- Born: Jerald Wayne Mills August 17, 1969 Arab, Alabama, U.S.
- Died: November 23, 2013 (aged 44) Nashville, Tennessee, U.S.
- Genres: Country; outlaw country;
- Occupation: Singer-songwriter
- Instruments: Vocals, guitar
- Years active: 1999–2013
- Spouse: Carol Mills ​(m. 2000)​
- Website: waynemillsband.com

= Wayne Mills (singer) =

American country singer (1969–2013)

Jerald Wayne Mills (August 17, 1969 – November 23, 2013) was an American country musician, known for touring with the Wayne Mills Band for over fifteen years and playing alongside Blake Shelton, Jamey Johnson and 2006 American Idol winner Taylor Hicks. During his career, Mills released five studio albums (with a sixth unreleased) and two live albums. He had seven Top 20 singles in Europe from 2008 to 2010, including a chart-topper in Belgium in 2009.

==Early life==
Jerald Wayne Mills was born on August 17, 1969 in Arab, Alabama to Jack and Pauline Mills. Mills played baseball for Wallace State Junior College and football for the University of Alabama, earning a bachelor of science degree in education.

==Personal life==
Mills and his wife Carol, were married in 2000, and they had a son.

==Death==
In the early hours of November 23, 2013, in Nashville, Tennessee, Mills was shot in the head by bar owner Chris Ferrell, allegedly over an argument involving Mills lighting up a cigarette in a nonsmoking area. He was rushed to a hospital but later died. The incident occurred towards the end of an afterparty at the bar following a recent makeover it received for the television show Bar Rescue, with its episode scheduled to air the following day. The episode featuring it was later pulled, and the bar closed shortly after. The building was demolished in 2016. On March 6, 2015, Ferrell was found guilty of second-degree murder in Mills' death and received a twenty-year sentence with no possibility of parole. The verdict and sentence were appealed but were upheld by the appeals court in 2019.

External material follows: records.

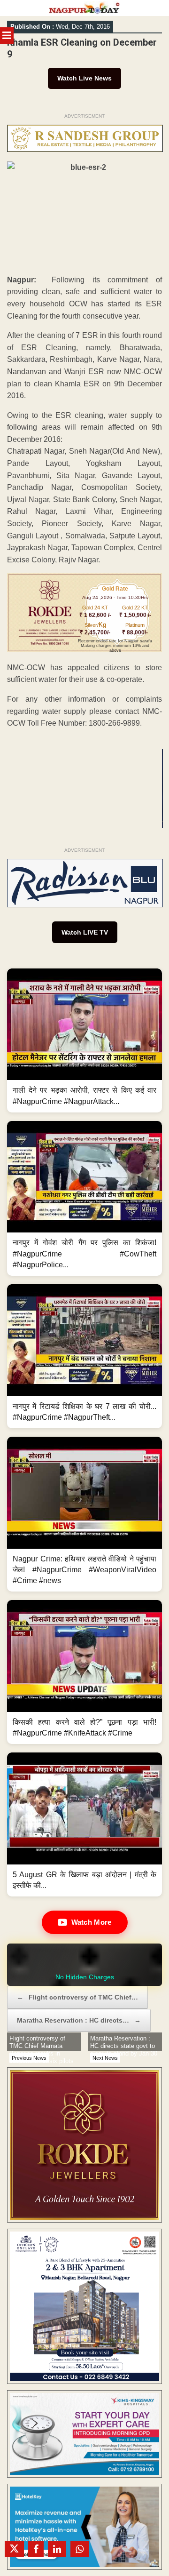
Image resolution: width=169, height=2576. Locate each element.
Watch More (91, 1922)
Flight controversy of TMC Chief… (77, 1997)
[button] (84, 1040)
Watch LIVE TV (84, 932)
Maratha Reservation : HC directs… (79, 2020)
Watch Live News (84, 78)
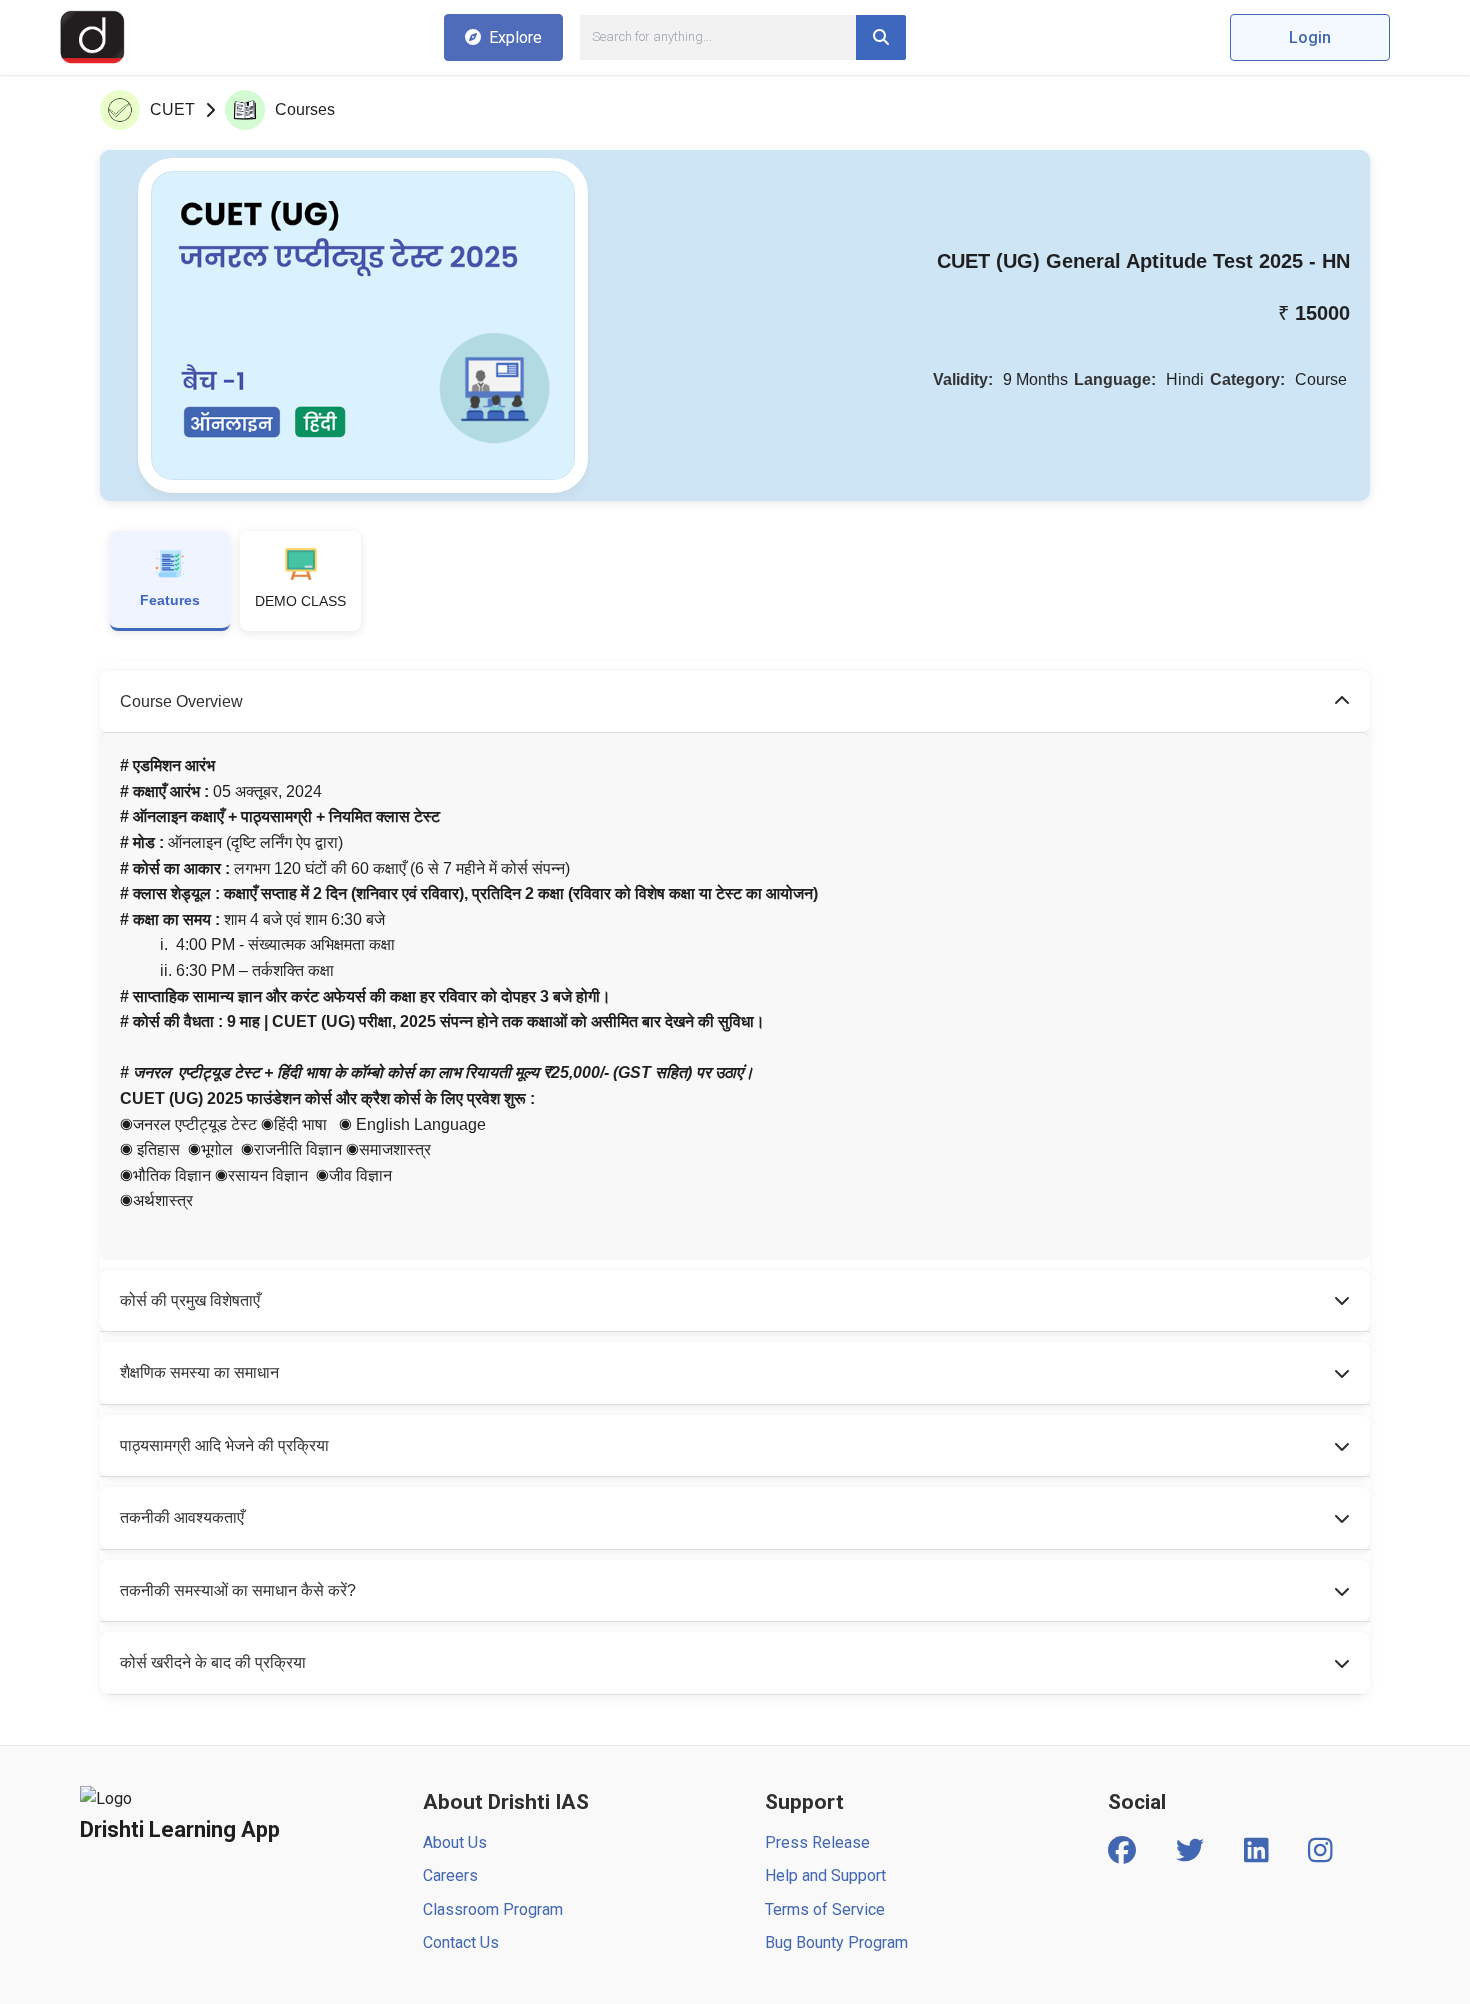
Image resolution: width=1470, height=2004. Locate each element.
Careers (450, 1875)
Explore (515, 37)
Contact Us (461, 1942)
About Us (455, 1842)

==Discography (with Wayne Mills Band)==

| Title | Album details | Notes |
|---|---|---|
| The Wayne Mills Band | Release date: June 13, 1999; Label: self-released; Format: CD; | Debut album.; |
| Live At Harry's Bar | Release date: August 17, 1999; Label: self-released; Format: CD; |  |
| Bad Man | Release date: August 17, 2002; Label: self-released; Format: CD; |  |
| Ain't it Great To Be... aLIVE At Harry's II | Release date: August 17, 2002; Label: self-released; Format: CD; |  |
| Someday | Release date: June 13, 2007; Label: self-released; Format: CD; |  |
| Under the Influence of Outlaws & Mama | Release date: August 17, 2007; Label: self-released; Format: CD, Digital; | Reissued on August 17, 2008 with a new final track that replaced the one from the original release. The 2008 version is available digitally.; |
| The Last Honky Tonk | Release date: June 7, 2010; Label: Diesel LLC; Format: CD, Digital; | The band's final album before Wayne Mills' death, and the only release that is available via mainstream digital retailers.; |

==In popular culture==
Mills is the subject of the song "King of Alabama" by Brent Cobb.